Detection of SHUV RNA in the CSF is highly suggestive of SHUV contributing to neurologic signs and likely crossing of the blood–brain barrier. However, further investigations with larger cohorts are needed to determine the disease burden of SHUV in humans across all age groups. These investigations can also include determining the geographic range, clinical presentation, potential vectors, and reservoir hosts in Africa. Improved diagnoses that include IgM serology and early PCR detection of SHUV will aid in defining the true incidence and epidemiology of SHUV.
Ms. Motlou is MSc graduate at the Centre for Viral Zoonoses at the University of Pretoria, South Africa. Her primary research focused on investigating SHUV as a cause of neurological disease in humans, horses, and mosquitoes.

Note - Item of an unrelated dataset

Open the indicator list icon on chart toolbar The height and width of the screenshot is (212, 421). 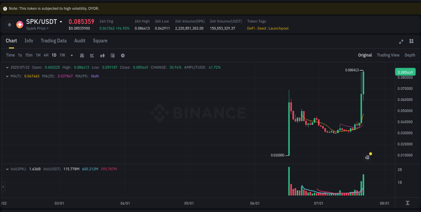(112, 55)
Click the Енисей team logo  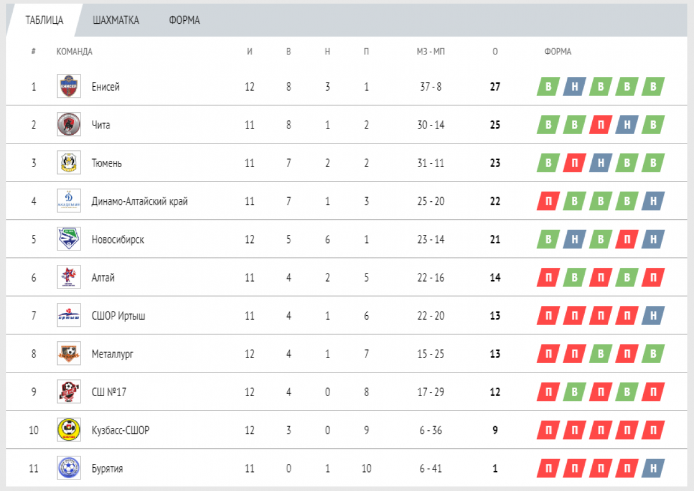(68, 87)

Dr. Venter is a molecular virologist and head of the Respiratory and Emerging Neurological Virus Research Group at the Department of Medical Virology, University of Pretoria/National Health Laboratory Services in Pretoria. Her primary research interest is the pathogenicity and epidemiology of zoonotic arboviruses, as well as viral causes of pneumonia in southern Africa.
We thank the National Health Laboratory Service of South Africa for contributing the CSF specimens and members of the Zoonotic, Arbo- and Respiratory Virus (ZARV) group at the Centre for Viral Zoonoses, Department of Medical Virology, University of Pretoria, for their assistance.
This study was funded in part through scholarships for T.P.M. by the National Research Foundation (nos. 107424 and 116385), Poliomyelitis Research Foundation (no. 17/37), and research funding from the German Federal Ministry of Education and Research (grant no.VN81204343) for the African Network for Improved Diagnostics, Epidemiology and Management of Common Infectious Agents – ANDEMIA, Acute Febrile Disease of Unknown Origin Project (South Africa) and the G7 Global Health Fund Program (grant no. FKZ1368-1438TO08, Strengthening of the Expertise for the Investigation of Outbreaks of Haemorrhagic Fevers and Antibiotic-Resistant Germs [TP08], South Africa; collaboration project with Dr. F. Leendertz, Robert Koch Institute).